AIM OF THE TASK. If "agent" shows up in a line of the material, return that line.

TASK INPUTS.
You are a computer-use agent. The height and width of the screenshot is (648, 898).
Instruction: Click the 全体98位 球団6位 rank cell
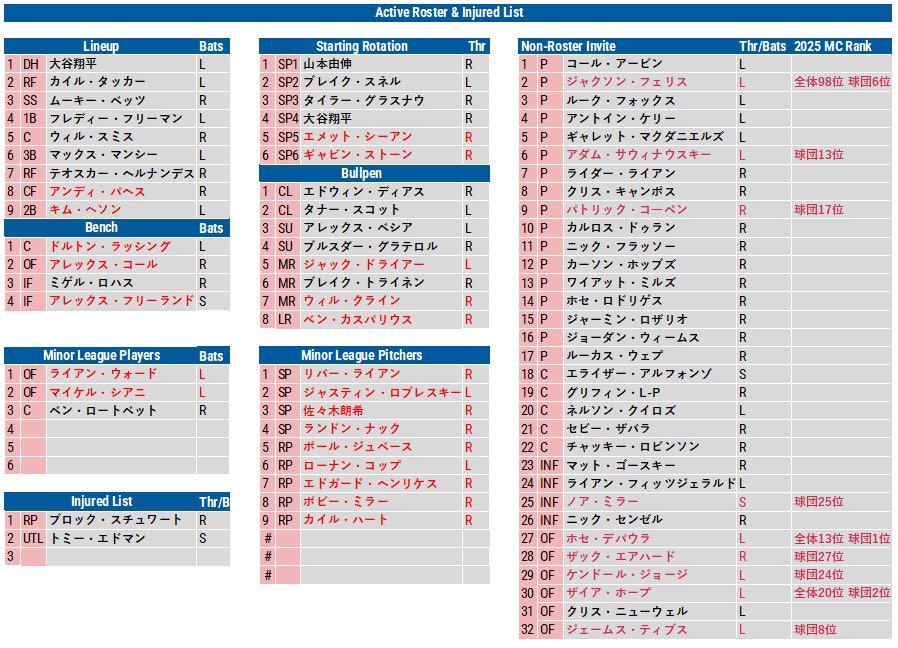coord(841,82)
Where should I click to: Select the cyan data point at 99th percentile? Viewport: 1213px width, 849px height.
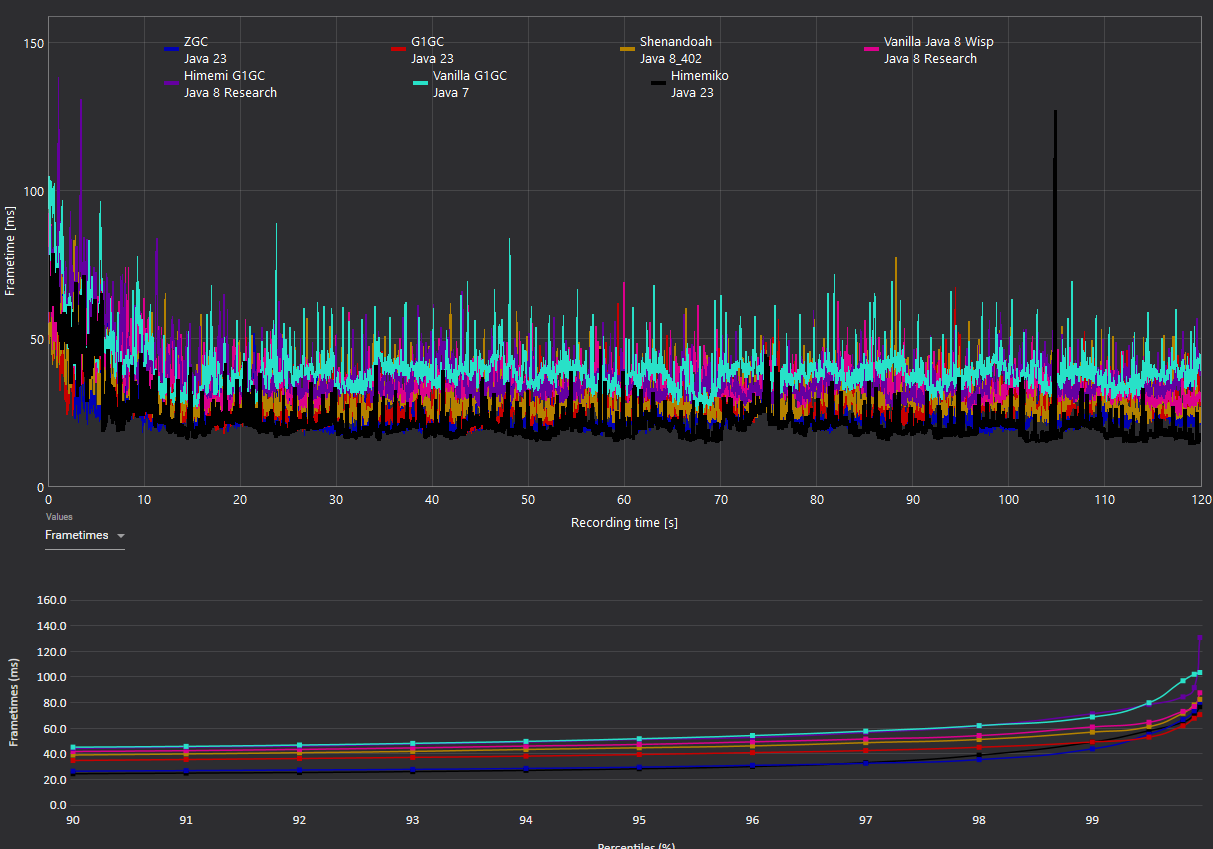[1092, 717]
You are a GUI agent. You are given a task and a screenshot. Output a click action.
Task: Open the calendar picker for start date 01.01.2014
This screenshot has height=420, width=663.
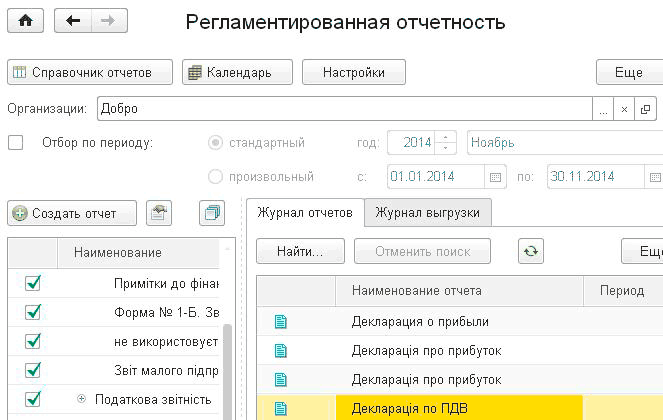tap(495, 178)
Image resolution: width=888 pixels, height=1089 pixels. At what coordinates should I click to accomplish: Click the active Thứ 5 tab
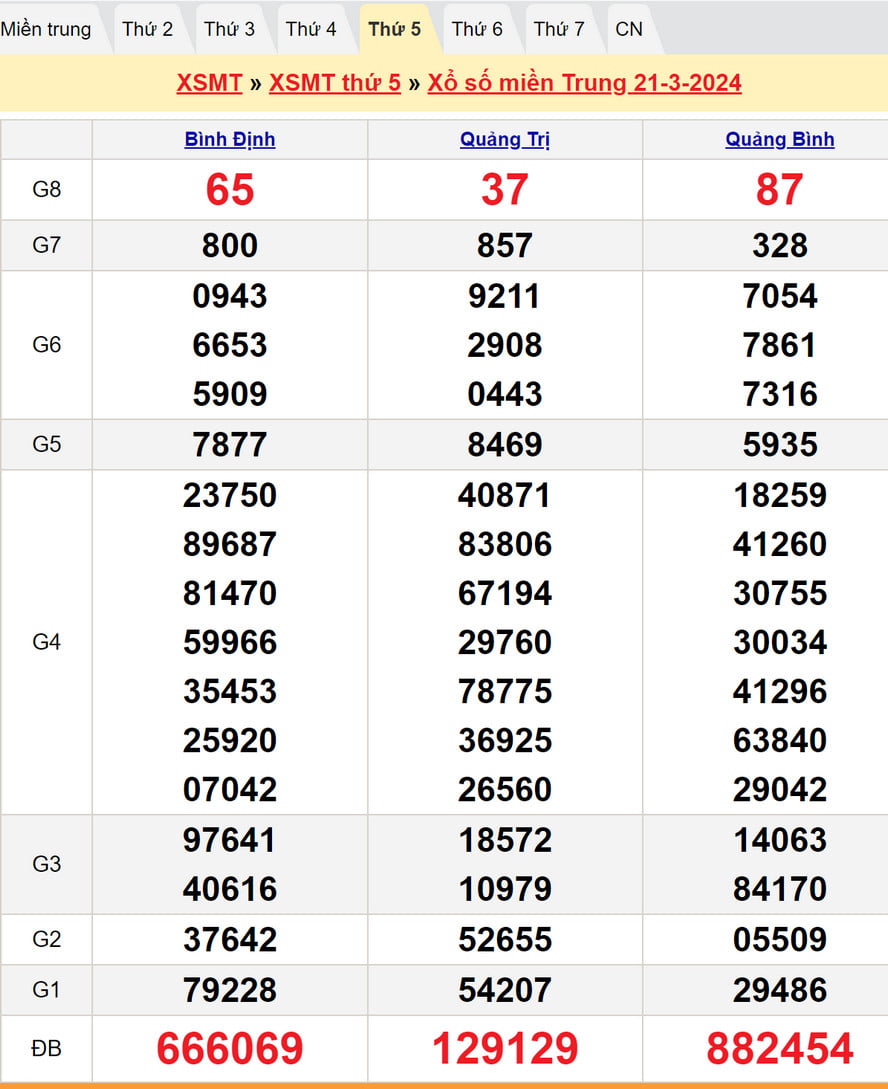coord(394,29)
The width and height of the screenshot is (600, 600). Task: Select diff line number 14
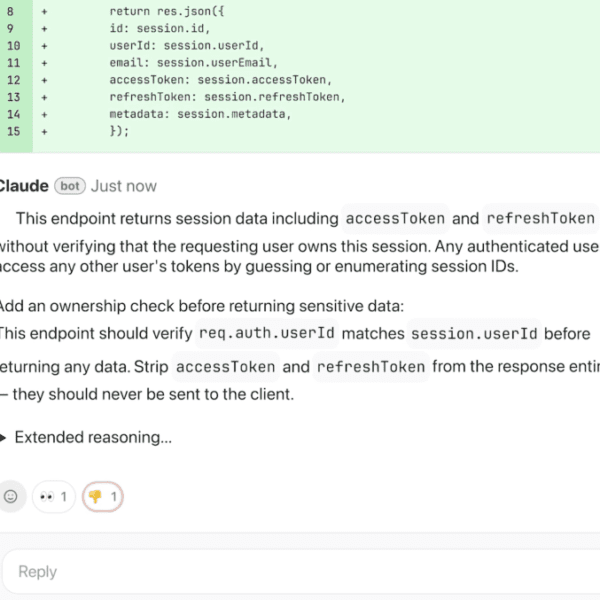pyautogui.click(x=13, y=114)

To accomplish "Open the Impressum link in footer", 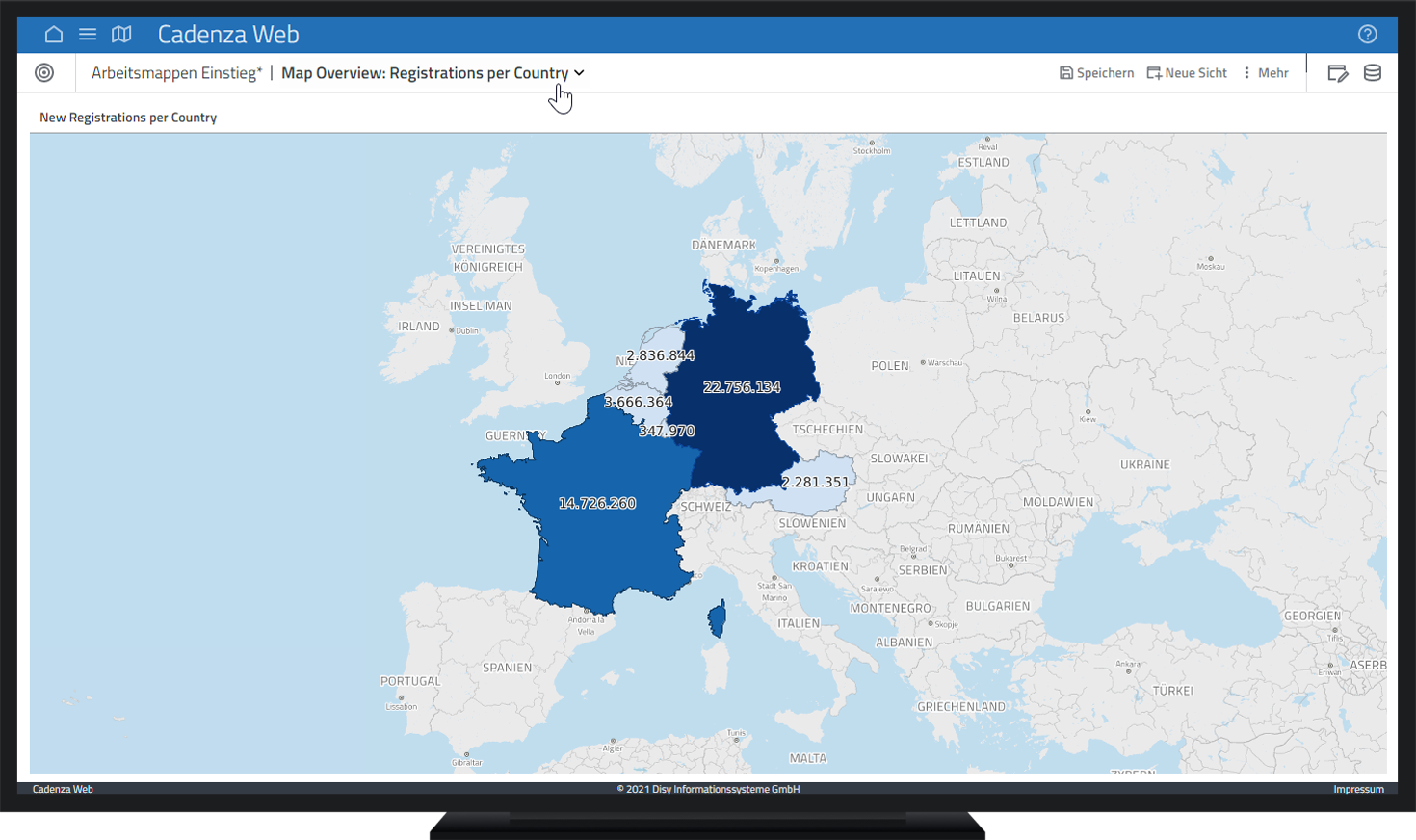I will pyautogui.click(x=1358, y=789).
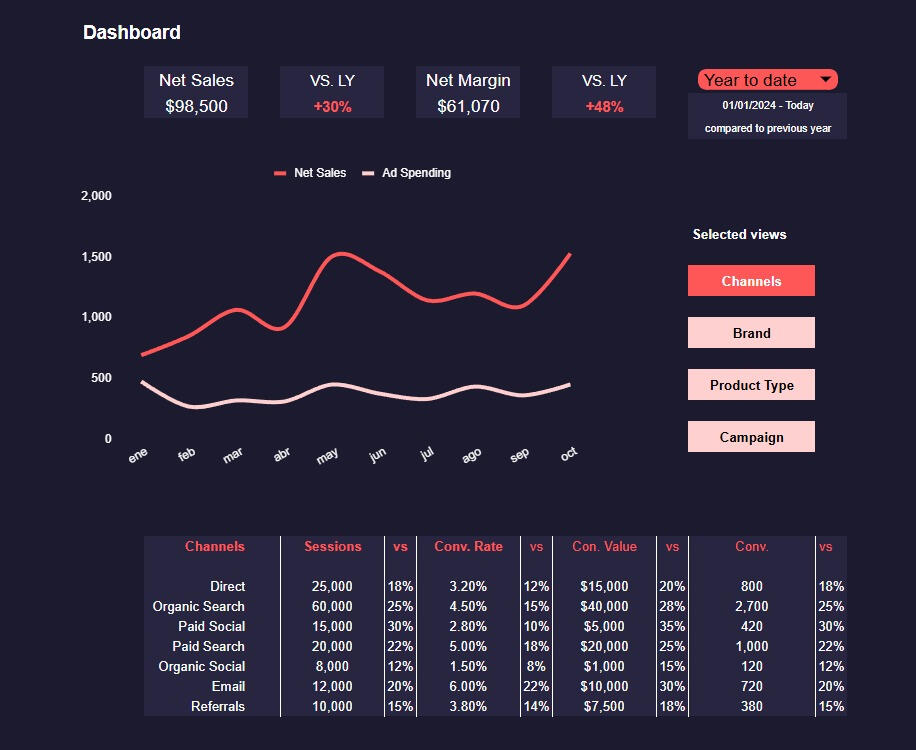This screenshot has height=750, width=916.
Task: Expand the date comparison selector
Action: coord(766,79)
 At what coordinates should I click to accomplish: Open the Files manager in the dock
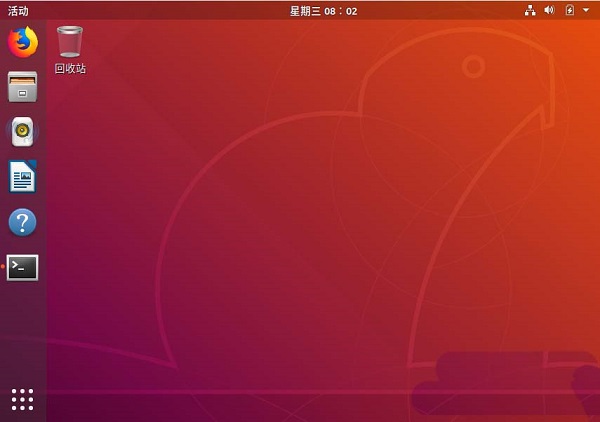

SOLUTION.
You are a computer-use agent. The height and width of the screenshot is (648, 898).
You are a GUI agent. You are given a task and a screenshot. Output a click action.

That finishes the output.